■ SET EXERCISE ■
Copy out the VMHConv layer documentation below word for word, keeping every line, symbol, and formula unchanged.
+++ TEXT PASSAGE
VMHConv(ϕ, γ; initialgraph = initialgraph, aggr = mean)

Convolutional layer from Learning continuous-time PDEs from sparse data with graph neural networks.

\[\begin{aligned} \mathbf{m}_i &= \square_{j \in N(i)}\, \phi(\mathbf{h}_i, \mathbf{h}_j - \mathbf{h}_i; \mathbf{x}_j - \mathbf{x}_i)\\ \mathbf{h}_i' &= \gamma(\mathbf{h}_i ,\mathbf{m}_i) \end{aligned}\]

Arguments

• ϕ: The neural network for the message function.
• γ: The neural network for the update function.
• initialgraph: GNNGraph or a function that returns a GNNGraph
• aggr: Aggregation operator for the incoming messages (e.g. +, *, max, min, and mean).

Inputs

• h: Trainable node embeddings, NamedTuple or Array.

Returns

• NamedTuple or Array that has the same struct with x with different a size of channels.

Parameters

• Parameters of ϕ.
++++++
+++ RECORD EXCERPTS
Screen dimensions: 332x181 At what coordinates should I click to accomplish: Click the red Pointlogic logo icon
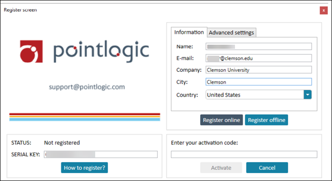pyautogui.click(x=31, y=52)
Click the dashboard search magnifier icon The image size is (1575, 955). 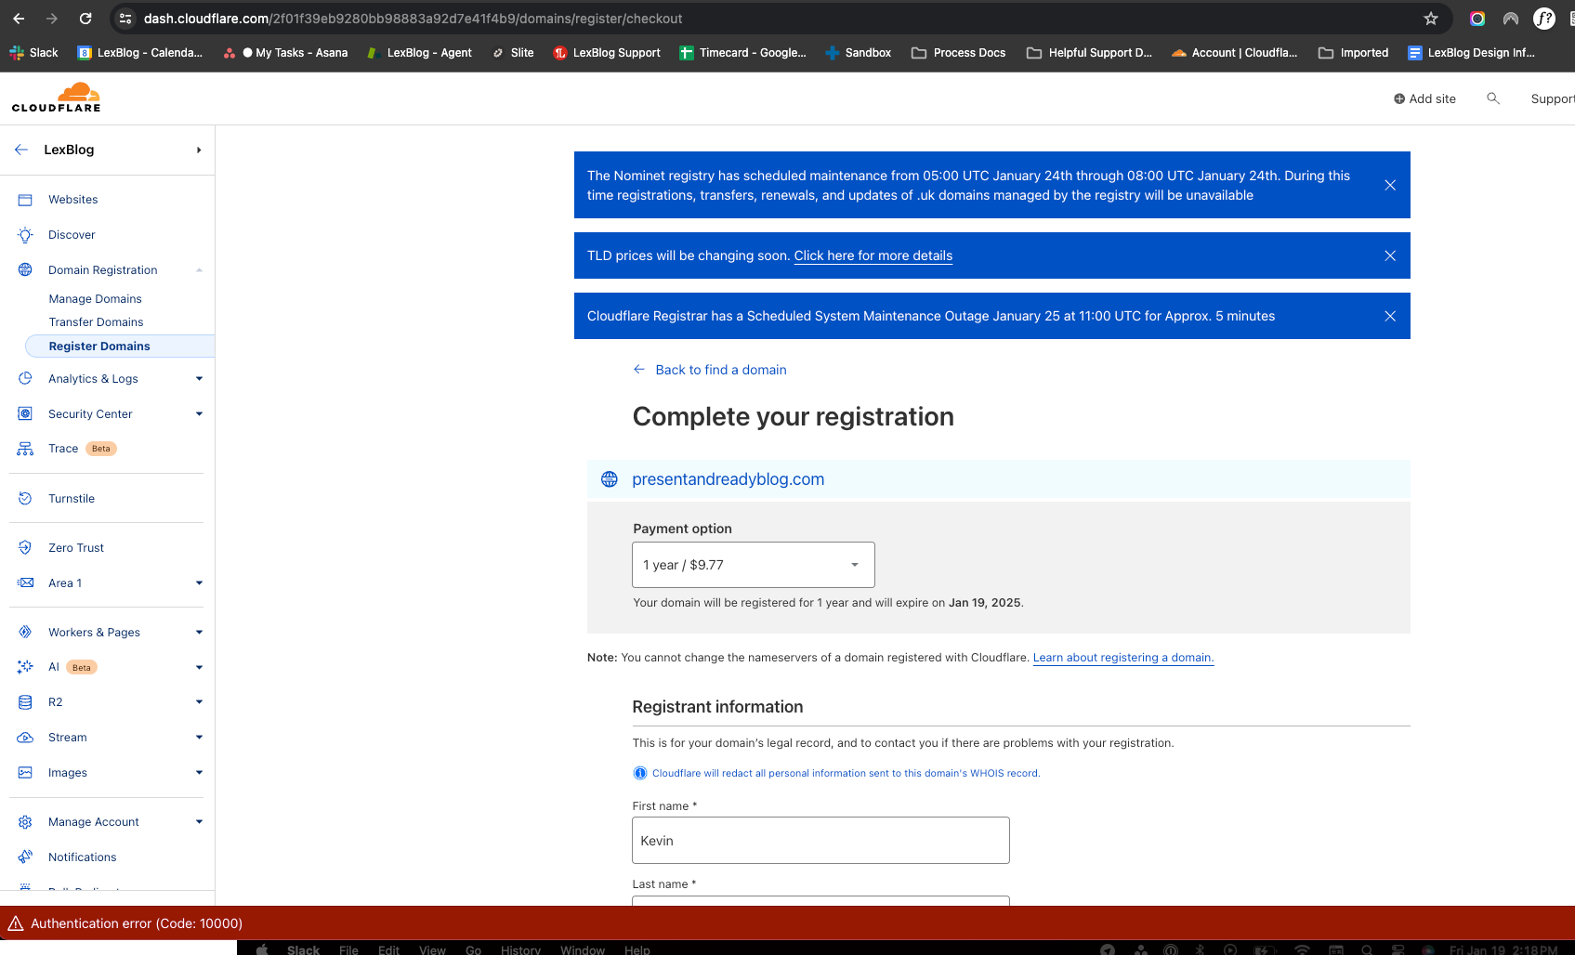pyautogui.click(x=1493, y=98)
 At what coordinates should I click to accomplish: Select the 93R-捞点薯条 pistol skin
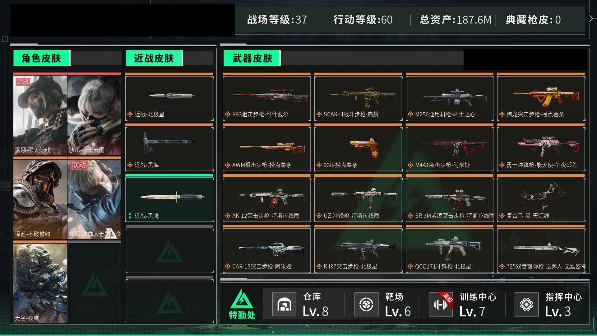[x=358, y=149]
++++++
+++ RECORD EXCERPTS
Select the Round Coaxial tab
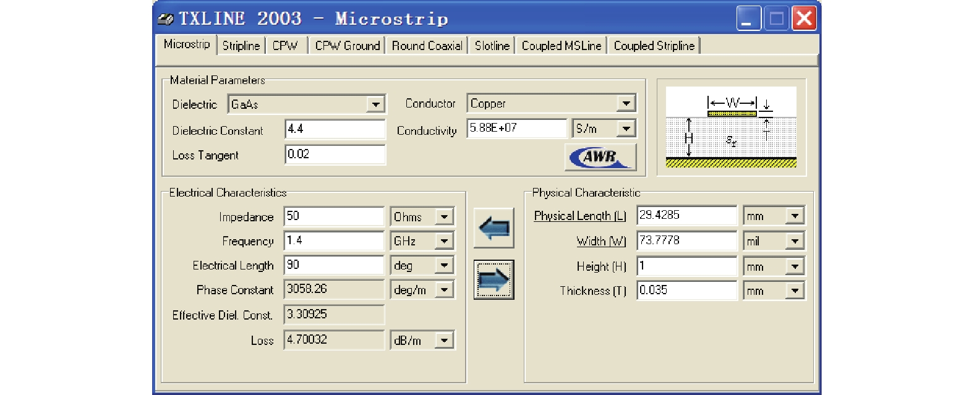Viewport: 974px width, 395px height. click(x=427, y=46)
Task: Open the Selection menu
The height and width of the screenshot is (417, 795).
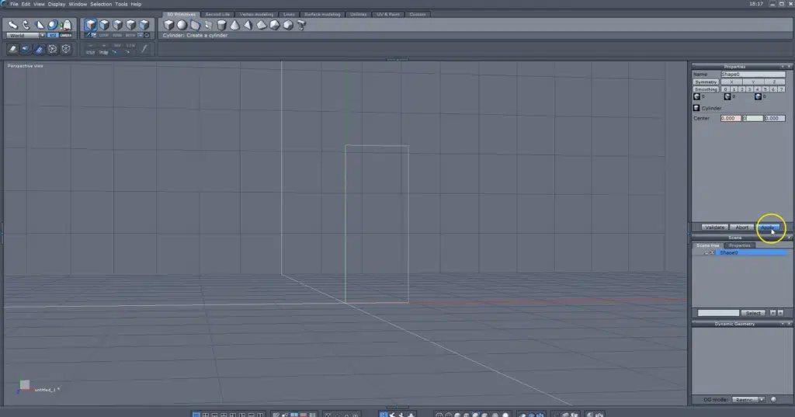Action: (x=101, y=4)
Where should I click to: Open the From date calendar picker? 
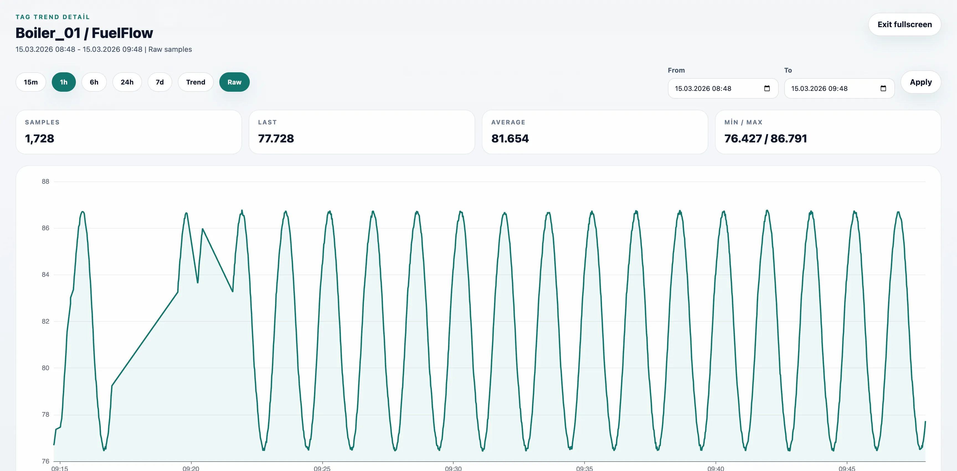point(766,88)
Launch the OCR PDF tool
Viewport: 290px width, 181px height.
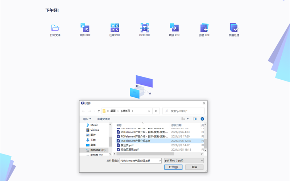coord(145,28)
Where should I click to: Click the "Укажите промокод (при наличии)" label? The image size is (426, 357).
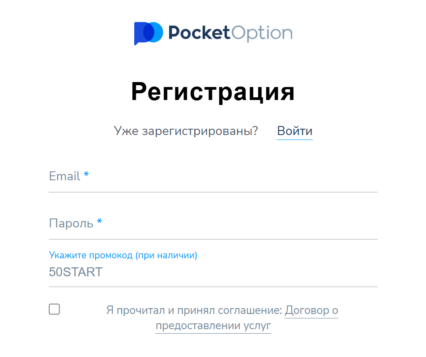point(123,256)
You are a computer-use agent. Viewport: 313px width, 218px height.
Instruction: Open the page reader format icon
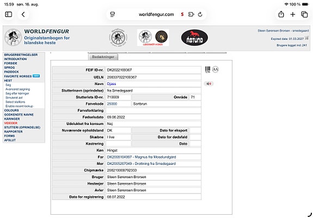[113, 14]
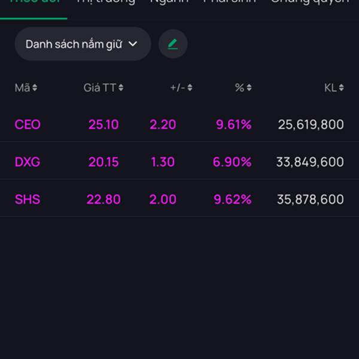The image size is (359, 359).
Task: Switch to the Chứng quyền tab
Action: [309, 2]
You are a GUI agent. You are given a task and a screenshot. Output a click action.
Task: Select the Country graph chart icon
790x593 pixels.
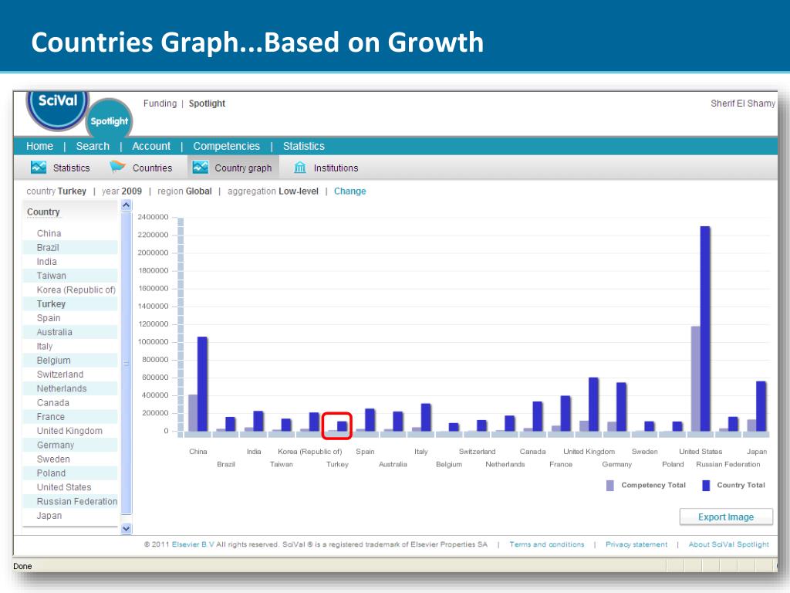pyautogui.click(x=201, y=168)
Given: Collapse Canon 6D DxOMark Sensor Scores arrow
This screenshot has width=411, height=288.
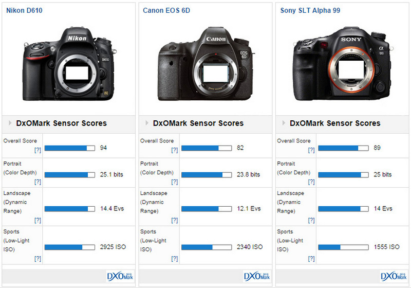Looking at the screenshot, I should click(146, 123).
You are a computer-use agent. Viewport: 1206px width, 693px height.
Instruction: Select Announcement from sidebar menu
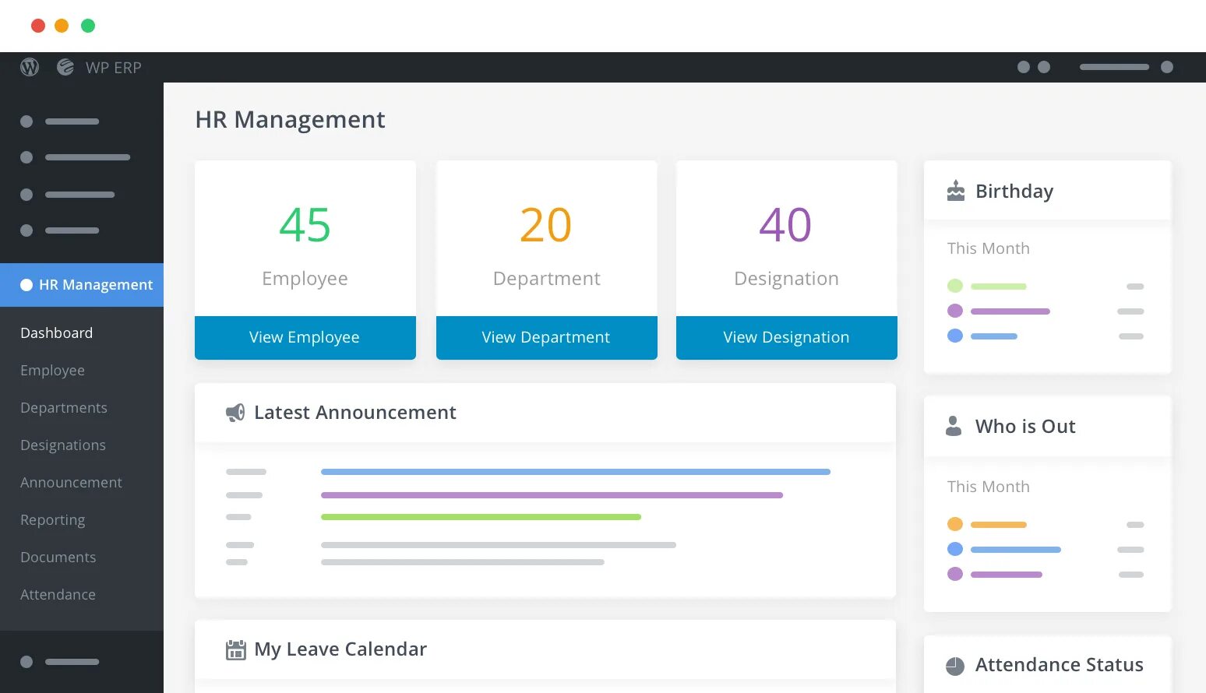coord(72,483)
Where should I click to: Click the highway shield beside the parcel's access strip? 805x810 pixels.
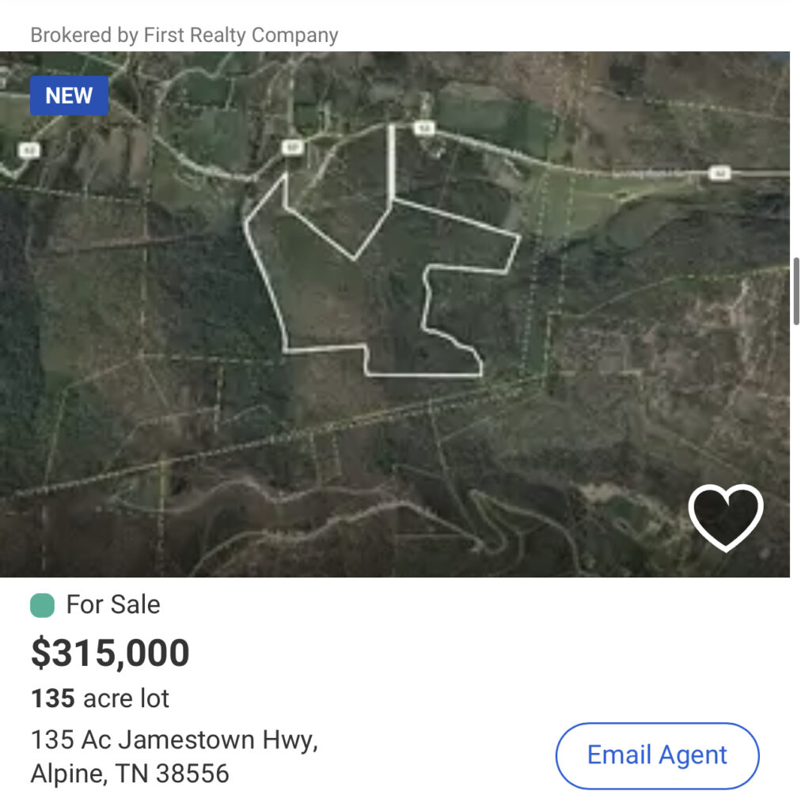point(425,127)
++++++
+++ RECORD EXCERPTS
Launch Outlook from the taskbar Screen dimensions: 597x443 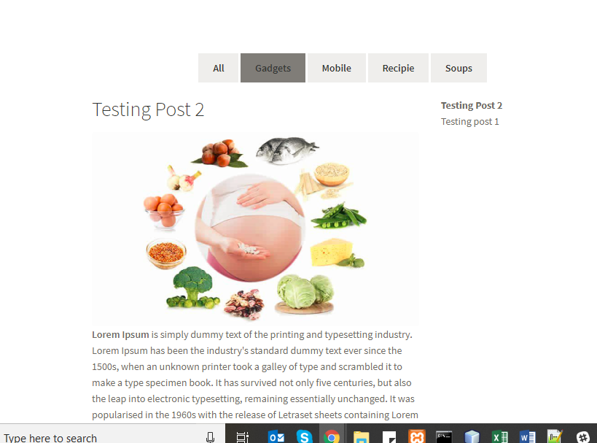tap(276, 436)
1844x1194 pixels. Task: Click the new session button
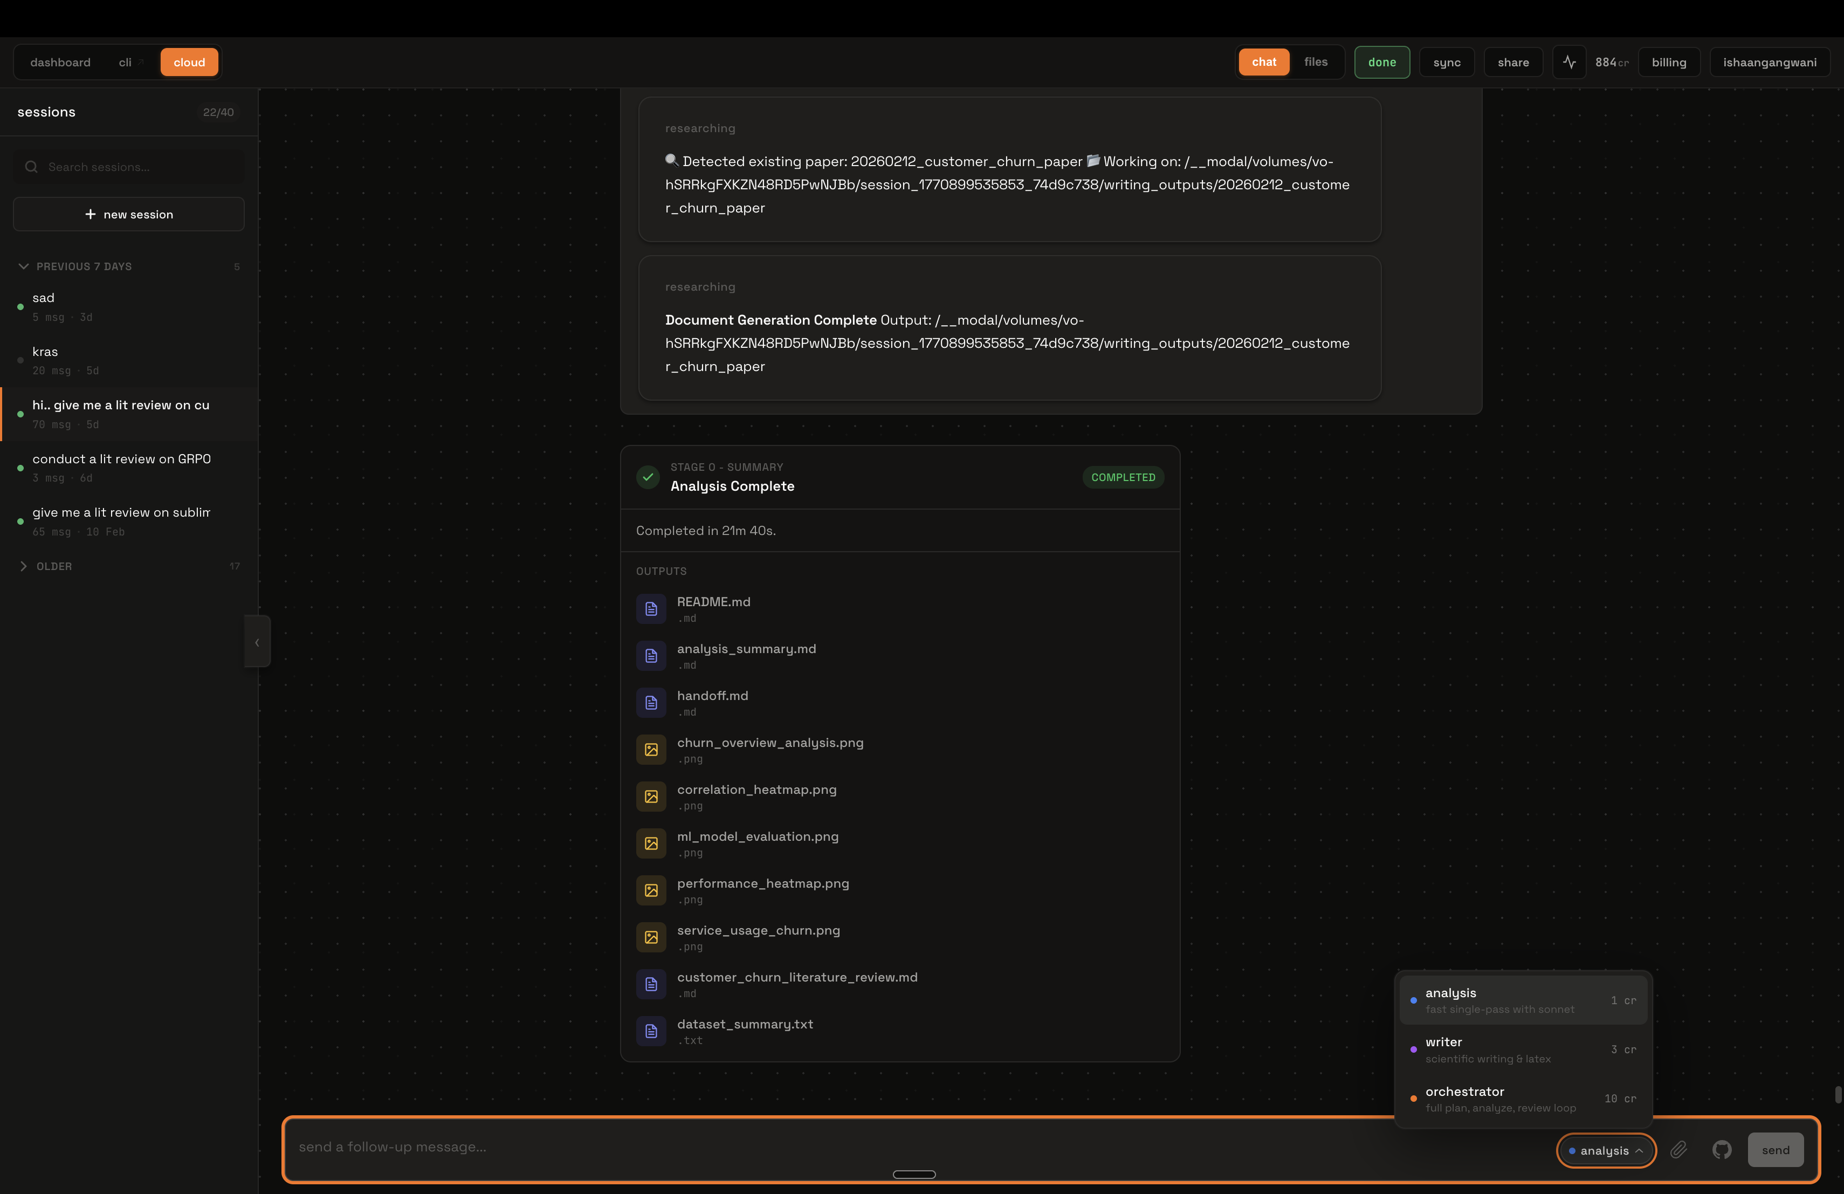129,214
++++++
■ FINAL RESULT ■
VMHConv(ϕ, γ; initialgraph = initialgraph, aggr = mean)

Convolutional layer from Learning continuous-time PDEs from sparse data with graph neural networks.

\[\begin{aligned} \mathbf{m}_i &= \square_{j \in N(i)}\, \phi(\mathbf{h}_i, \mathbf{h}_j - \mathbf{h}_i; \mathbf{x}_j - \mathbf{x}_i)\\ \mathbf{h}_i' &= \gamma(\mathbf{h}_i ,\mathbf{m}_i) \end{aligned}\]

Arguments

• ϕ: The neural network for the message function.
• γ: The neural network for the update function.
• initialgraph: GNNGraph or a function that returns a GNNGraph
• aggr: Aggregation operator for the incoming messages (e.g. +, *, max, min, and mean).

Inputs

• h: Trainable node embeddings, NamedTuple or Array.

Returns

• NamedTuple or Array that has the same struct with x with different a size of channels.

Parameters

• Parameters of ϕ.